What you are asked to do:
From the line containing "Click the Last Seen field label" through the last line of the entries, output the text exactly. Pictures stay out.

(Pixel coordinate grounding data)
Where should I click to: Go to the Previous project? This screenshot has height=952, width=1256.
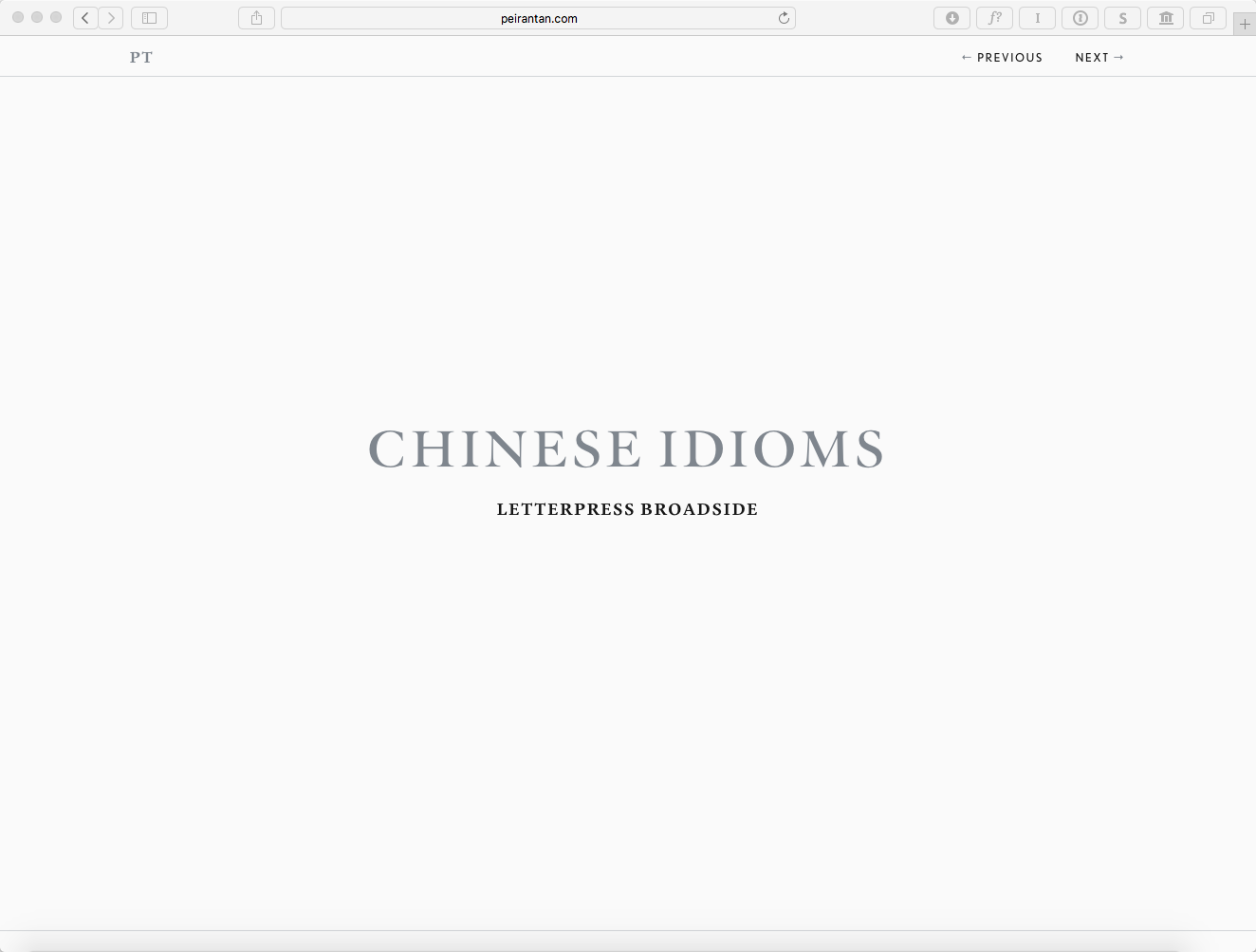(x=1002, y=58)
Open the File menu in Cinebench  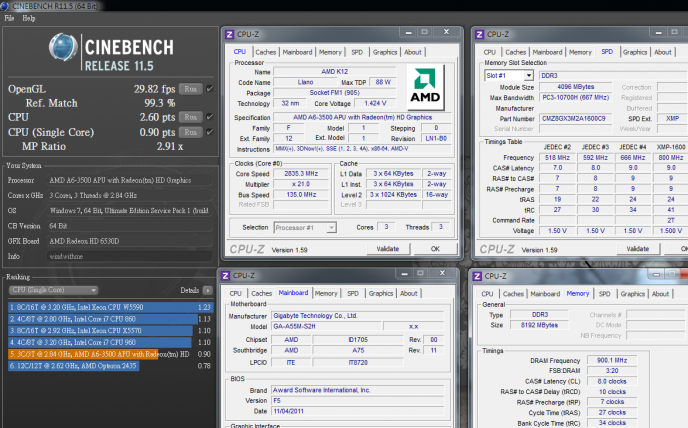point(9,18)
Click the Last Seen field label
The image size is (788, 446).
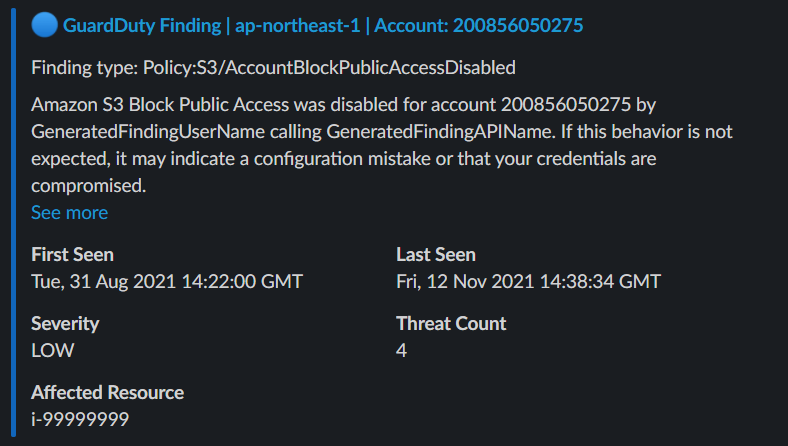point(435,254)
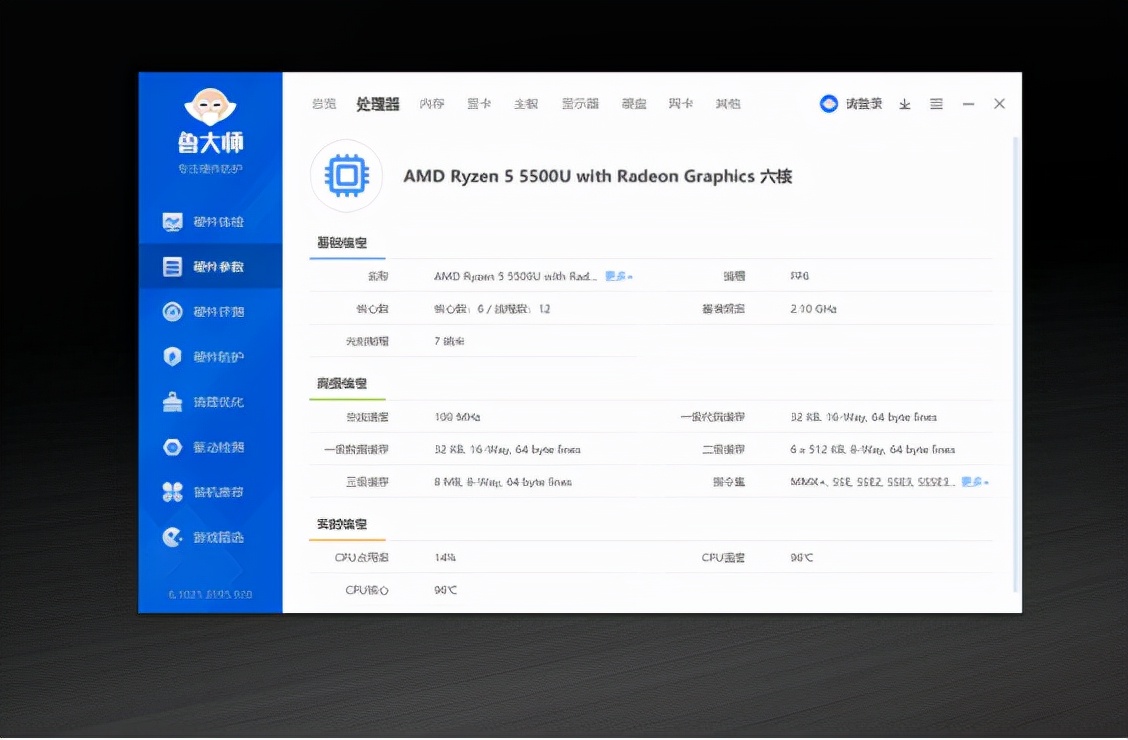Click the download arrow icon near login
1128x740 pixels.
tap(905, 103)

Solution for this exercise:
Click the Last Seen field label
The image size is (788, 446).
point(435,254)
Click the download arrow icon near login
1128x740 pixels.
tap(905, 103)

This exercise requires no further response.